The structure unicode_lookup_value is private to this section.

§5. The format of this file is admirably stable. Lines look like so:

    0067;LATIN SMALL LETTER G;Ll;0;L;;;;;N;;;0047;;0047
    1C85;CYRILLIC SMALL LETTER THREE-LEGGED TE;Ll;0;L;;;;;N;;;0422;;0422
    1FAA1;SEWING NEEDLE;So;0;ON;;;;;N;;;;;

Each line corresponds to a code point. They're presented in the file in ascending order of these values, but we make no use of that fact. Each line contains fields divided by semicolons, and semicolon characters are illegal in any field.

define CODE_VALUE_UNICODE_DATA_FIELD 0
define NAME_UNICODE_DATA_FIELD 1
define GENERAL_CATEGORY_UNICODE_DATA_FIELD 2
define COMBINING_CLASSES_UNICODE_DATA_FIELD 3
define BIDIRECTIONAL_CATEGORY_UNICODE_DATA_FIELD 4
define DECOMPOSITION_MAPPING_UNICODE_DATA_FIELD 5
define DECIMAL_DIGIT_VALUE_UNICODE_DATA_FIELD 6
define DIGIT_VALUE_UNICODE_DATA_FIELD 7
define NUMERIC_VALUE_UNICODE_DATA_FIELD 8
define MIRRORED_UNICODE_DATA_FIELD 9
define OLD_NAME_UNICODE_DATA_FIELD 10
define ISO_10646_COMMENT_UNICODE_DATA_FIELD 11
define UC_MAPPING_UNICODE_DATA_FIELD 12
define LC_MAPPING_UNICODE_DATA_FIELD 13
define TC_MAPPING_UNICODE_DATA_FIELD 14

void UnicodeLiterals::read_line(text_stream *text, text_file_position *tfp, void *vm) {
    Str::trim_white_space(text);
    inchar32_t c = Str::get_first_char(text);
    if (c == 0) return;
    text_stream *name = Str::new();
    TEMPORARY_TEXT(category)
    int U[16], field_number = 0;
    for (int f=0; f<16; f++) U[f] = 0;
    Parse the fields5.1;
    if ((field_number > 1) && (U[CODE_VALUE_UNICODE_DATA_FIELD] < MAX_UNICODE_CODE_POINT)) {
        int c = Cn_UNICODE_CAT;
        Determine the category code5.2;
        unicode_point *up = UnicodeLiterals::code_point(U[CODE_VALUE_UNICODE_DATA_FIELD]);
        Initialise the unicode point structure5.3;
        Add to the dictionary of character names5.4;
    }
    DISCARD_TEXT(category)

The tasks
1. Answer these from the text on parsing the Unicode data file:
(a) What character divides the fields on each line?
(b) What number is defined for GENERAL_CATEGORY_UNICODE_DATA_FIELD?
(c) In read_line, what happens when the first character of the trimmed line is 0?
2. Extend the text on parsing the Unicode data file, starting right after its last line, DISCARD_TEXT(category).

Supplied records

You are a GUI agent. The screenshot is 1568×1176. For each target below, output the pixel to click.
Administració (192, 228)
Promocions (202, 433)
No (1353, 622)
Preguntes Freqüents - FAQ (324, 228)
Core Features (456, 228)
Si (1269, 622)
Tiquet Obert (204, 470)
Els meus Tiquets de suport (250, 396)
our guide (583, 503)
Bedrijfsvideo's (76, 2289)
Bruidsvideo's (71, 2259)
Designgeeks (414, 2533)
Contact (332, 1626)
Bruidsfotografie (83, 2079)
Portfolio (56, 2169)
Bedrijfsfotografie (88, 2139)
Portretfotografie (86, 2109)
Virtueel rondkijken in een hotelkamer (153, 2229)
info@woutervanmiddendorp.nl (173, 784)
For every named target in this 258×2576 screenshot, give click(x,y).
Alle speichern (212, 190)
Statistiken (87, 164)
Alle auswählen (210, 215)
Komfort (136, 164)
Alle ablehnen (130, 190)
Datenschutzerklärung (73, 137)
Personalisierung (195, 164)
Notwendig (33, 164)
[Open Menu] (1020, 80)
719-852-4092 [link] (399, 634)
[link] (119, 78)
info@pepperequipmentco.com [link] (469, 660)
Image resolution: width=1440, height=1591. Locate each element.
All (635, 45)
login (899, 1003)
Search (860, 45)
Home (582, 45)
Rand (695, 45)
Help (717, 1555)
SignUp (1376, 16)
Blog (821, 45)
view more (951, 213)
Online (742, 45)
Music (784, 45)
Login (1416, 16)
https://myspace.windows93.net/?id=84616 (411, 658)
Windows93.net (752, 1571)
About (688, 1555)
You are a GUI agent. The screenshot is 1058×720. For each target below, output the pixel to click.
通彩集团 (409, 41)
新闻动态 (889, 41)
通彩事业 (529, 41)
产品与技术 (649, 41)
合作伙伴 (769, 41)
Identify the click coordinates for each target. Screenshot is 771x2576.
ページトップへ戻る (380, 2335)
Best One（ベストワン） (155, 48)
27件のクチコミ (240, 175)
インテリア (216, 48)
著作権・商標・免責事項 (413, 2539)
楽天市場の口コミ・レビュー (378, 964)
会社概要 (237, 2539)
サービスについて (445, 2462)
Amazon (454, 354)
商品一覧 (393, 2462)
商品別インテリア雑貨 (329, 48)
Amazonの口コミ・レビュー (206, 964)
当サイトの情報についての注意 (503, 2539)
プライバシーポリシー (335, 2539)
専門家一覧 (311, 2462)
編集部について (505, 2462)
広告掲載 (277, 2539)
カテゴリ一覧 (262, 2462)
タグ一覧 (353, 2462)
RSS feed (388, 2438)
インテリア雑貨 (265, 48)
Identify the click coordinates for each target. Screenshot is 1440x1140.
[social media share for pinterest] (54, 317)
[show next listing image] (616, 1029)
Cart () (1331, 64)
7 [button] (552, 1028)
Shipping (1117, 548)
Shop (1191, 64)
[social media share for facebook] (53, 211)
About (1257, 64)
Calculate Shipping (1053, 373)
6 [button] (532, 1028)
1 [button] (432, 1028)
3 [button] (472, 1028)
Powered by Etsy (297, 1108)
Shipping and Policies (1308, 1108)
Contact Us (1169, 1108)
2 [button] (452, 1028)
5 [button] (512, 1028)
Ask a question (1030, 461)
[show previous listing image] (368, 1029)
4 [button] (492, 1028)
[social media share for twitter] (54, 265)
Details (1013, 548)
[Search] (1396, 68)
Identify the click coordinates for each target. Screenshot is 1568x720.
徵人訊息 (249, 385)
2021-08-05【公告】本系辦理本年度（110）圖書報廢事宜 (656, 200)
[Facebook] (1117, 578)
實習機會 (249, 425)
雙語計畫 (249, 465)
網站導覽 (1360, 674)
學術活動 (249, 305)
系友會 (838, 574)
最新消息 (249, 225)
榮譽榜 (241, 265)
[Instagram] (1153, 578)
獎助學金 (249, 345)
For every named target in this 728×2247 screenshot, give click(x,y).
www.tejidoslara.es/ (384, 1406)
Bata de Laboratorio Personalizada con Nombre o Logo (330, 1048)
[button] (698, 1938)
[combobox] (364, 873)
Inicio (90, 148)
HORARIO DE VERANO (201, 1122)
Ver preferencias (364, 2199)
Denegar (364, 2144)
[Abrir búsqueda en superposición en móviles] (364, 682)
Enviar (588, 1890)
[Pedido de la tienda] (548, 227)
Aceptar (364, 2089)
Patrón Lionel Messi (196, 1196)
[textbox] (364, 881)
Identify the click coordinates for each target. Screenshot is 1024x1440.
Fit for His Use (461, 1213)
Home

Results of the exercise
1.
(a) A semicolon.
(b) 2.
(c) The function returns.

2.
}

§5.1. Parse the fields5.1 =

    for (int i=0; i<Str::len(text); i++) {
        inchar32_t c = Str::get_at(text, i);
        if (c == ';') field_number++;
        else switch (field_number) {
            case CODE_VALUE_UNICODE_DATA_FIELD:
            case UC_MAPPING_UNICODE_DATA_FIELD:
            case LC_MAPPING_UNICODE_DATA_FIELD:
            case TC_MAPPING_UNICODE_DATA_FIELD: {
                int H = -1;
                if ((c >= '0') && (c <= '9')) H = (int) (c - '0');
                if ((c >= 'A') && (c <= 'F')) H = (int) (c - 'A' + 10);
                if (H >= 0) U[field_number] = U[field_number]*16 + H;
                break;
            }
            case NAME_UNICODE_DATA_FIELD:
                PUT_TO(name, c);
                break;
            case GENERAL_CATEGORY_UNICODE_DATA_FIELD:
                PUT_TO(category, c);
                break;
        }
    }

This code is used in §5.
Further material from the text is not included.